Directions for this task: Without the pictures, set down the records below word for word.

Material shown:
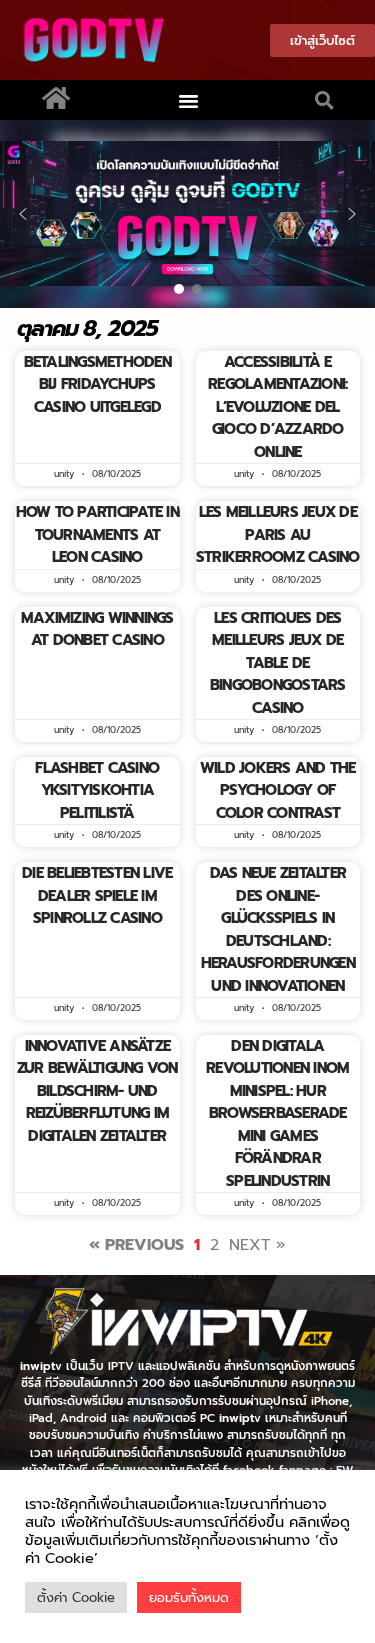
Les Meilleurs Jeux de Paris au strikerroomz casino (278, 534)
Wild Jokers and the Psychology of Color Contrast (278, 790)
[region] (187, 214)
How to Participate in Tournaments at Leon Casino (97, 534)
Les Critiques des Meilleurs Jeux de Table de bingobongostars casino (278, 663)
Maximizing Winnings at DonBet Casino (97, 629)
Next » (257, 1245)
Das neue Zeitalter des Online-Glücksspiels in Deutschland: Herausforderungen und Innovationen (278, 929)
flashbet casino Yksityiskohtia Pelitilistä (97, 790)
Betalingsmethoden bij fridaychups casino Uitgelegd (97, 384)
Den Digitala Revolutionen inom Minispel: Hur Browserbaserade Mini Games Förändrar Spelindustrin (277, 1113)
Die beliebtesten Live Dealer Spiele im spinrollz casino (97, 895)
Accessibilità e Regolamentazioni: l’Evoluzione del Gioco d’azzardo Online (277, 407)
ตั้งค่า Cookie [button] (76, 1597)
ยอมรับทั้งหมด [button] (189, 1597)
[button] (188, 100)
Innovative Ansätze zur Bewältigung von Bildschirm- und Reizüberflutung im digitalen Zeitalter (97, 1091)
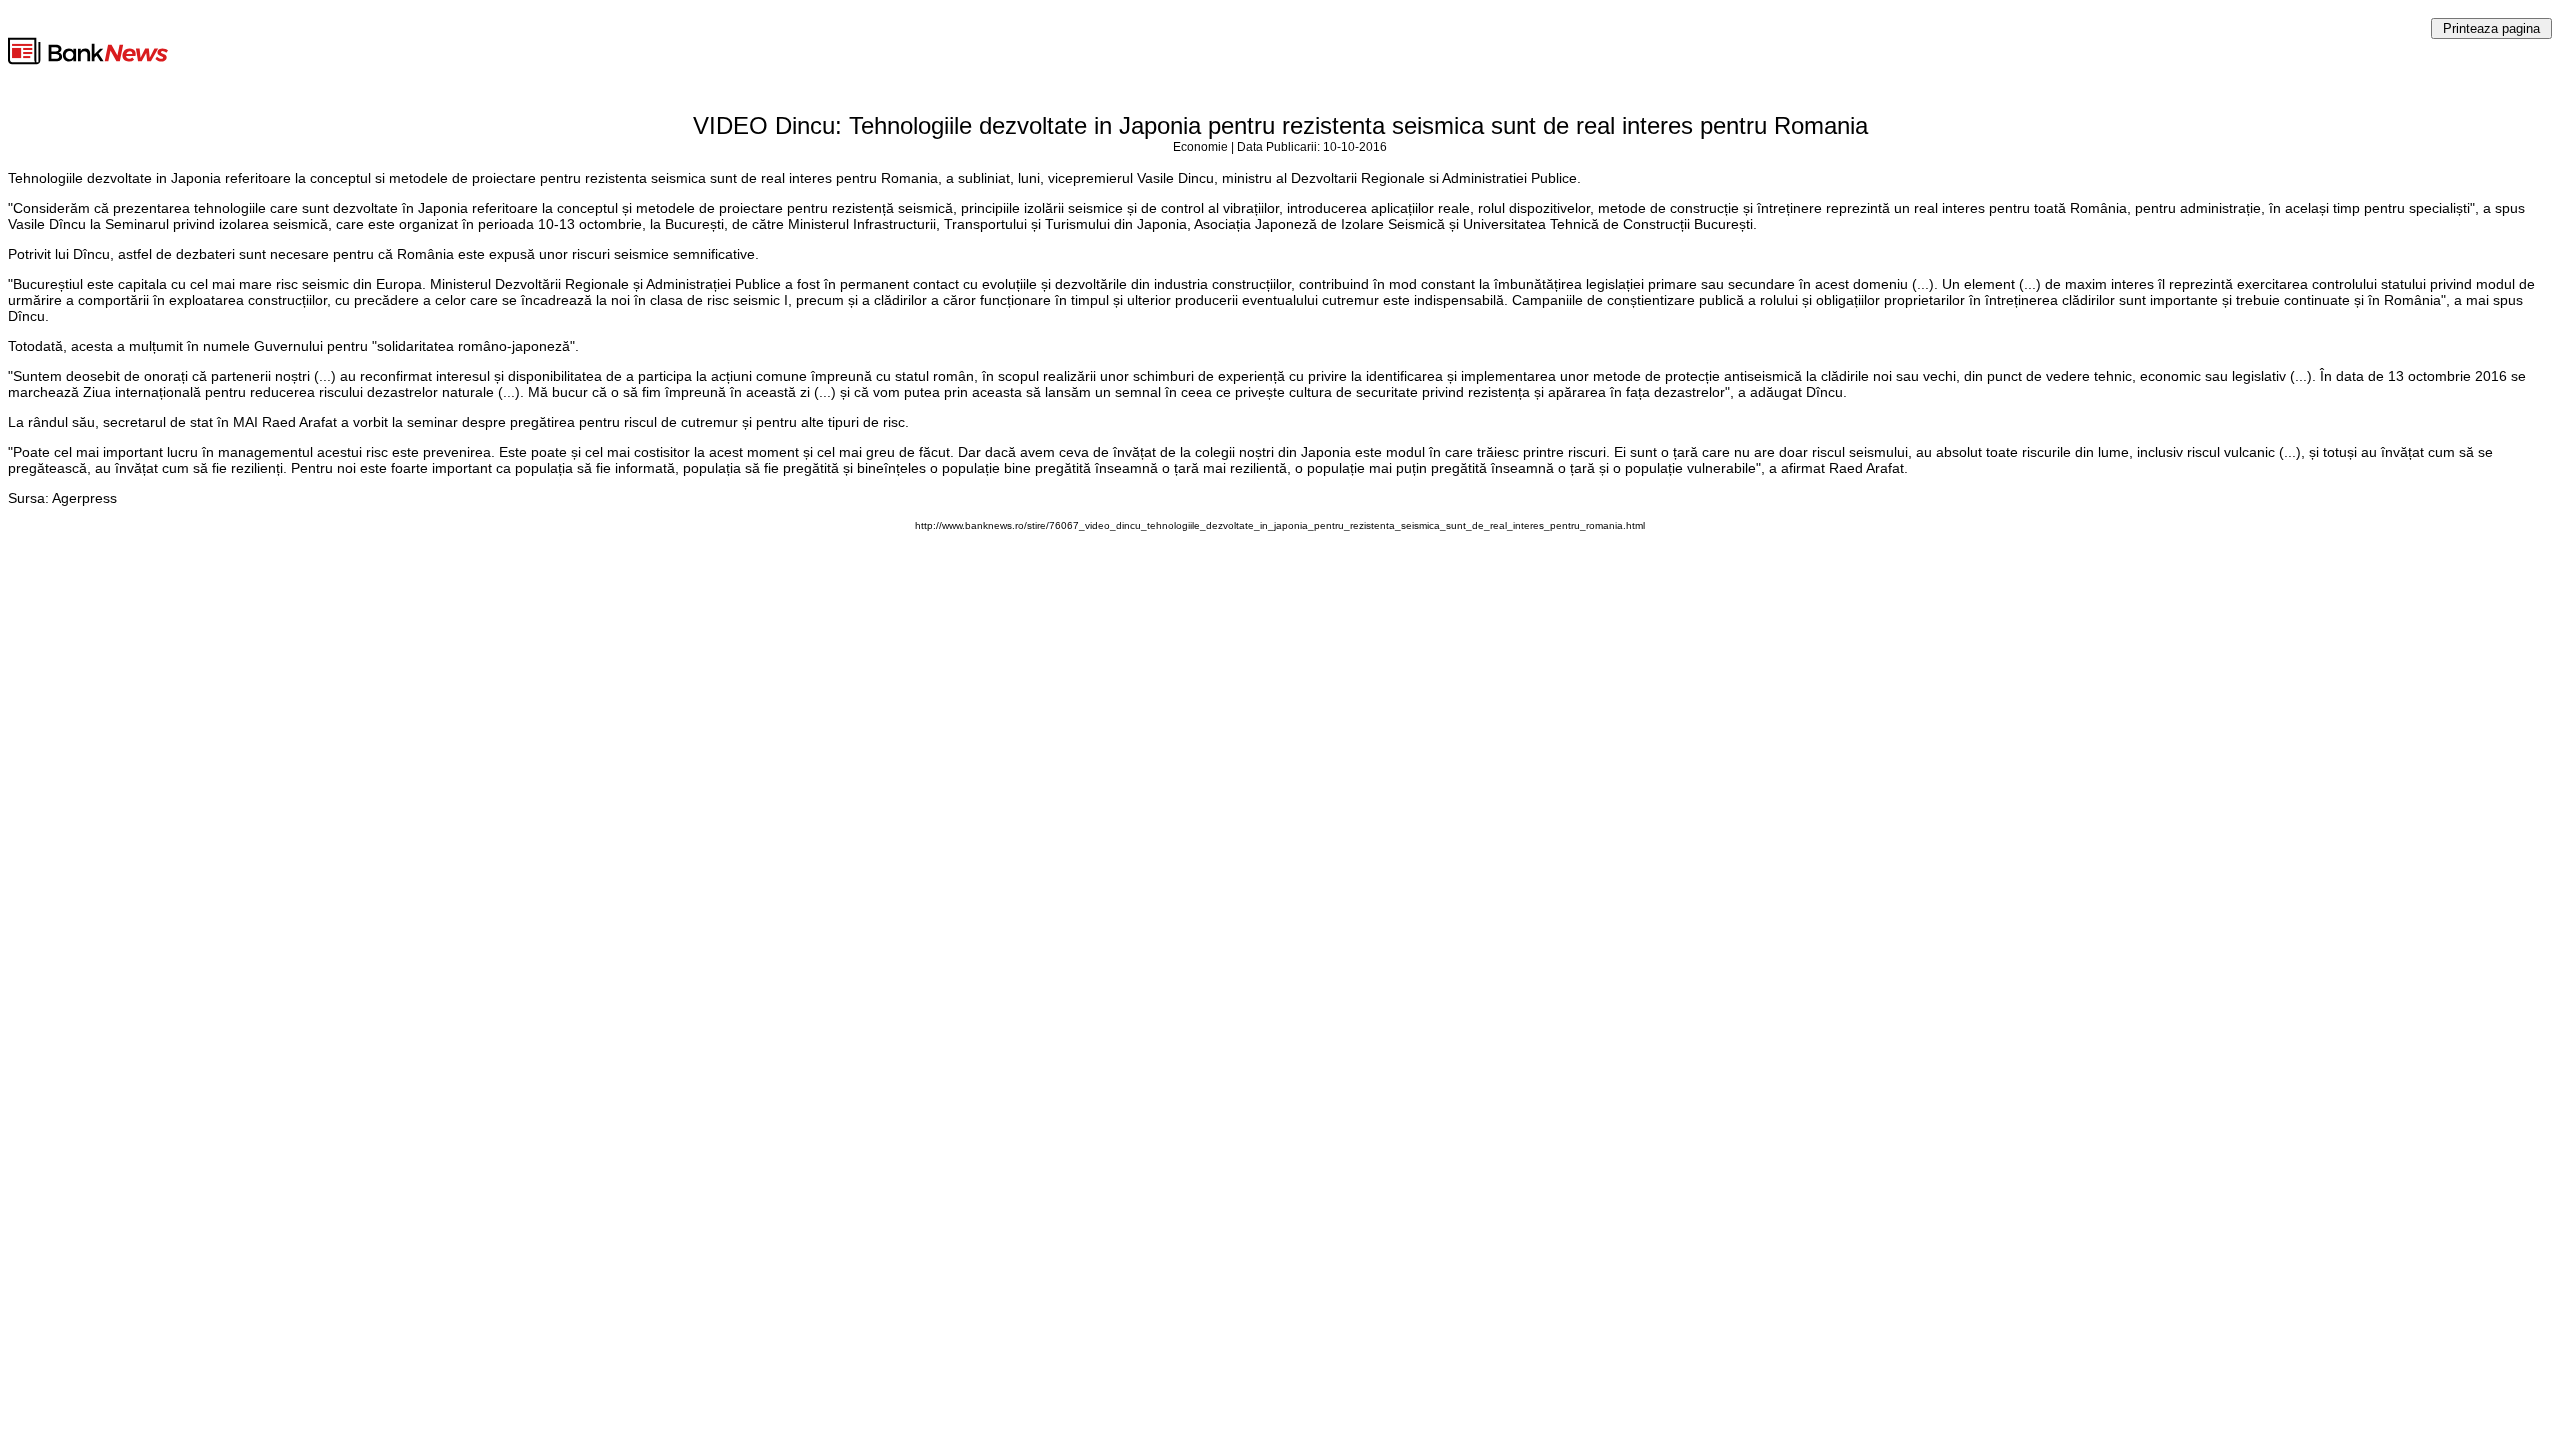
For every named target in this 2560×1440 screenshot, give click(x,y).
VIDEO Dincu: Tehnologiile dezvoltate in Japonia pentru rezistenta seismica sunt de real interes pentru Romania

The answer:
Les Meilleurs Jeux de Paris au strikerroomz casino (278, 534)
Wild Jokers and the Psychology of Color Contrast (278, 790)
[region] (187, 214)
How to Participate in Tournaments at Leon Casino (97, 534)
Les Critiques des Meilleurs Jeux de Table de bingobongostars casino (278, 663)
Maximizing Winnings at DonBet Casino (97, 629)
Next » (257, 1245)
Das neue Zeitalter des Online-Glücksspiels in Deutschland: Herausforderungen und Innovationen (278, 929)
flashbet casino Yksityiskohtia Pelitilistä (97, 790)
Betalingsmethoden bij fridaychups casino Uitgelegd (97, 384)
Den Digitala Revolutionen inom Minispel: Hur Browserbaserade Mini Games Förändrar Spelindustrin (277, 1113)
Die beliebtesten Live Dealer Spiele im spinrollz casino (97, 895)
Accessibilità e Regolamentazioni: l’Evoluzione del Gioco d’azzardo Online (277, 407)
ตั้งค่า Cookie [button] (76, 1597)
ยอมรับทั้งหมด [button] (189, 1597)
[button] (188, 100)
Innovative Ansätze zur Bewältigung von Bildschirm- und Reizüberflutung im digitalen Zeitalter (97, 1091)
For every named target in this 2560×1440 screenshot, give click(x,y).
VIDEO Dincu: Tehnologiile dezvoltate in Japonia pentru rezistenta seismica sunt de real interes pentru Romania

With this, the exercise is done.